CONSIGNE
Recopiez à l'identique les lignes des enregistrements, de la ligne contenant « This screenshot has height=1020, width=2054. », incluse, jusqu'à la fin des enregistrements. Laissez les images de côté dans votre réponse.

Entrées de données enregistrées:

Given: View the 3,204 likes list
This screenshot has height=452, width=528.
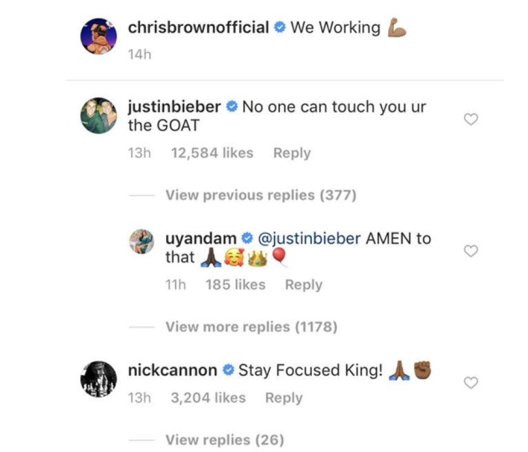Looking at the screenshot, I should tap(208, 398).
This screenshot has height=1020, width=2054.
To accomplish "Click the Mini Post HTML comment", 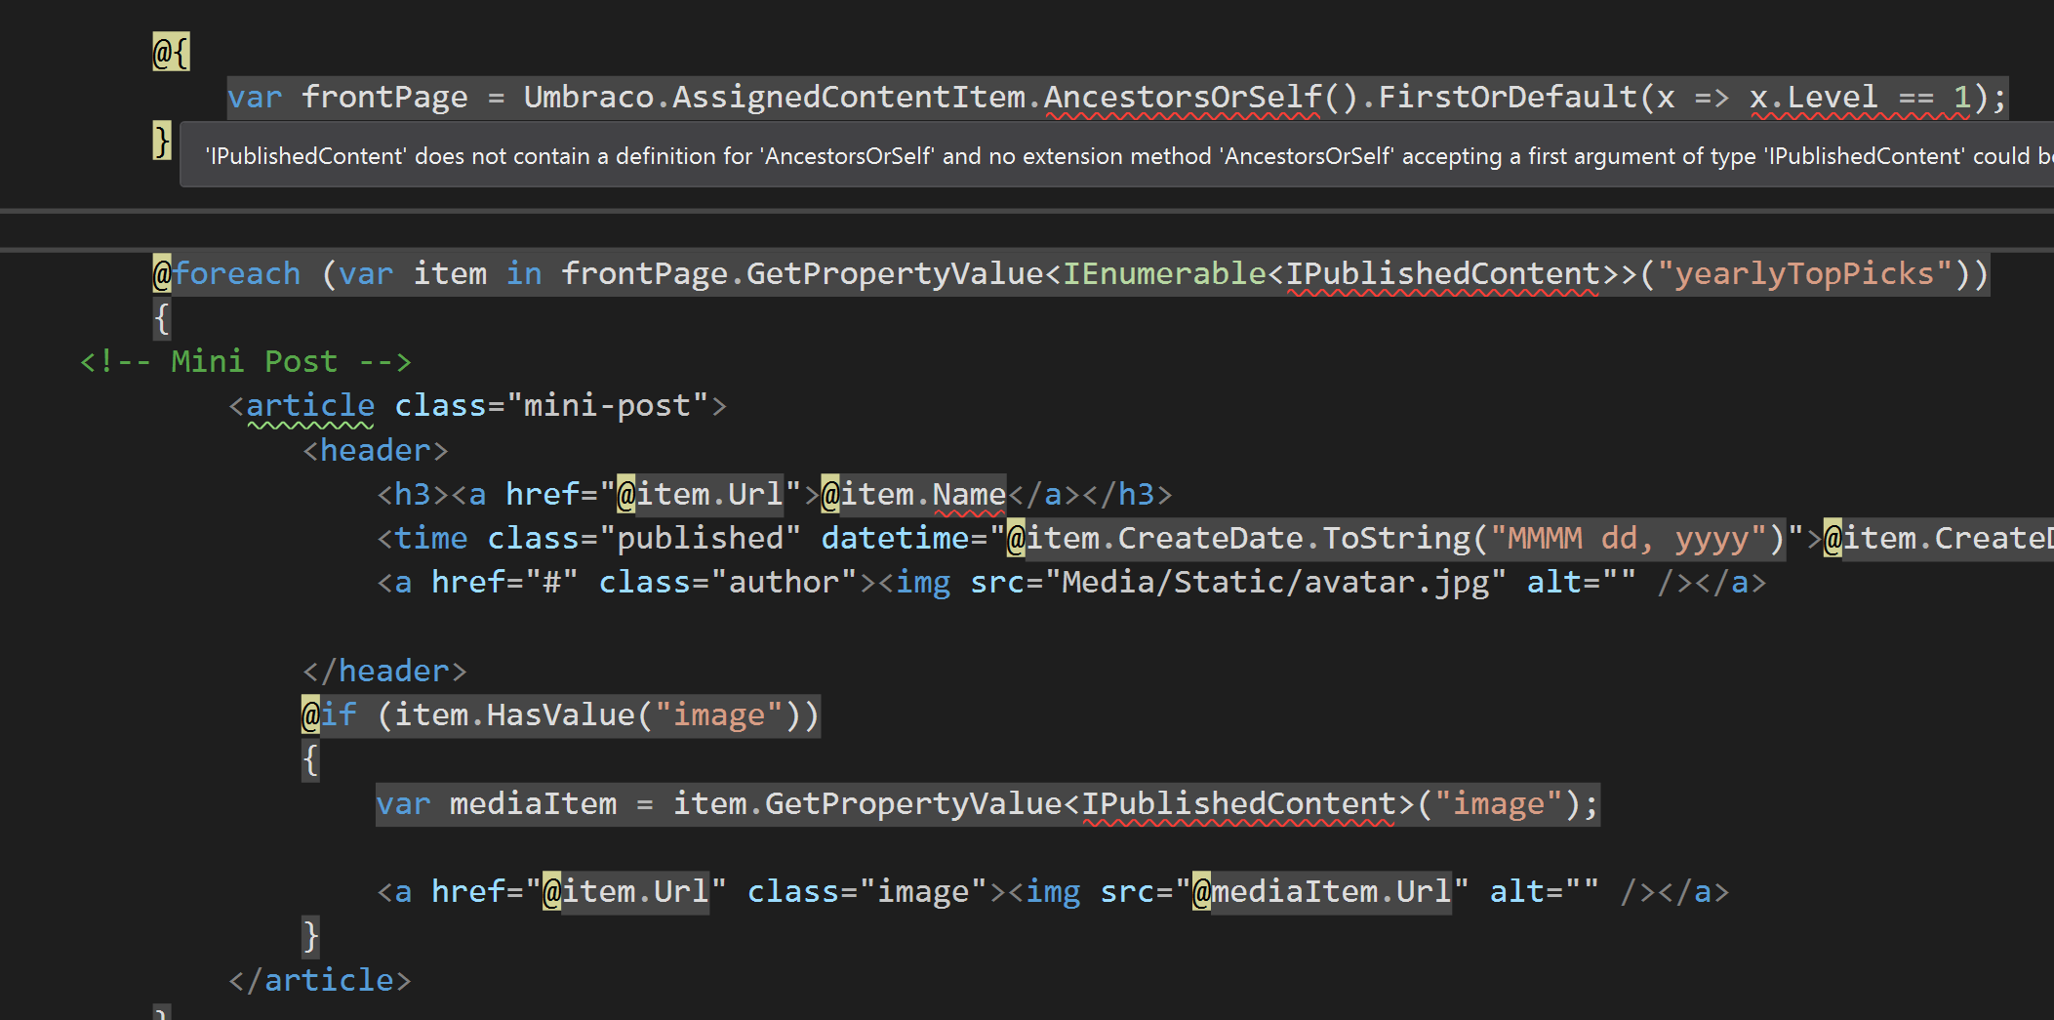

RÉSULTAT
This screenshot has height=1020, width=2054.
To accomplish "Click the Mini Post HTML comment", 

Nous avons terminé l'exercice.